The delegates of the 1972 Constitutional Convention changed that so the state government would operate with checks and balances more like the federal government is supposed to.

They gave executive power back to the governor, saying, “The state’s chief executive will be chief in fact, not in rhetoric.”

For that reason, the Land Board’s March decision to table the Horse Creek easement took away the ability for the governor and FWP director Martha Williams to carry out their constitutional responsibility to the people.

In October, Attorney General Timothy Fox had issued his legal opinion that the land board had the authority, saying that obtaining conservation easements counted as “land acquisition” and therefore Bullock had overstepped when he took action without land board approval.

But McGrath said Fox might be the one who overstepped.

When the delegates of the 1972 convention said the attorney general would be independently elected, they knew it might cause friction in the executive branch.
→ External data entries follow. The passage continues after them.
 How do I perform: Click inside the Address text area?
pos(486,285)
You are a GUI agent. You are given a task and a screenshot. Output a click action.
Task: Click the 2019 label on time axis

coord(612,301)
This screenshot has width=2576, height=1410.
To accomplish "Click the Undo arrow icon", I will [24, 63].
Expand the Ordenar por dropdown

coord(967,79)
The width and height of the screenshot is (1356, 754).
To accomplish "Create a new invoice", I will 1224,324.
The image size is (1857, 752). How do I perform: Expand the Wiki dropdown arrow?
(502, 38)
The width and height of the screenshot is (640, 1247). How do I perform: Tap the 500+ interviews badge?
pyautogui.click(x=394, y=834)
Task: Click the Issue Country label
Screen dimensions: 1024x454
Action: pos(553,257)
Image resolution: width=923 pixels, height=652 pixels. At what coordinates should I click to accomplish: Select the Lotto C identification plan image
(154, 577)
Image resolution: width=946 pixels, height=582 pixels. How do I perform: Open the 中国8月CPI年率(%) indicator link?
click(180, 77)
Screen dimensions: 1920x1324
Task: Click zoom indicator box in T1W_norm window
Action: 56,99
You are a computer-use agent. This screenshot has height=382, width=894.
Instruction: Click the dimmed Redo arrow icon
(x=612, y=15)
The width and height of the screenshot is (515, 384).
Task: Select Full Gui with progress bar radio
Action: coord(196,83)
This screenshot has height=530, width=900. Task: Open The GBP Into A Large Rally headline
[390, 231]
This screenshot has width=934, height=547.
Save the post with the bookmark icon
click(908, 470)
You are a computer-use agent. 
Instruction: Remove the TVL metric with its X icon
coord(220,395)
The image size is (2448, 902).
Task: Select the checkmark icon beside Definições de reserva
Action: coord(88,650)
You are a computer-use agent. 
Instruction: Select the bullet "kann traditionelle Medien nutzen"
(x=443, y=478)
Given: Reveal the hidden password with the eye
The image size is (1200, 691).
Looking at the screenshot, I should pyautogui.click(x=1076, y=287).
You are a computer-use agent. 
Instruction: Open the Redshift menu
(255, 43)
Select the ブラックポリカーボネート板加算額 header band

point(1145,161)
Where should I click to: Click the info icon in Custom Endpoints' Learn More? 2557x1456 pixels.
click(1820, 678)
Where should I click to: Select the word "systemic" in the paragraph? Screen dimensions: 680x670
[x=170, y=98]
They said, “it is hoped that (the attorney general) office will not be made a policy maker.”

Ultimately, although “land acquisition” isn’t specifically defined with respect to the land board, the rule is that judges should fall back on “its plain and ordinary meaning.” So acquisition of land is not the same as acquisition of the right to use land that doesn’t belong to you.

“Nowhere in the Code does the term generically stand for lesser, non-possessory interest in land,” McGrath wrote.

In her dissent, McKinnon agreed that the governor has ultimate authority according to the constitution. Her objection was that land acquisition “reflects a general concept encompassing the entire spectrum of real property interests,” include buying conservation easements.

One dictionary defines “acquire” as “to gain possession or control of,” and she argued that an easement allows FWP to control certain aspects of someone’s property, because the owners must allow a certain amount of public access. Therefore “land acquisition” isn’t limited to just possessing land, McKinnon said.

“If that were the Legislature’s intent, it would have used a more specific term, such as ‘fee title,’ as it does elsewhere,” McKinnon wrote.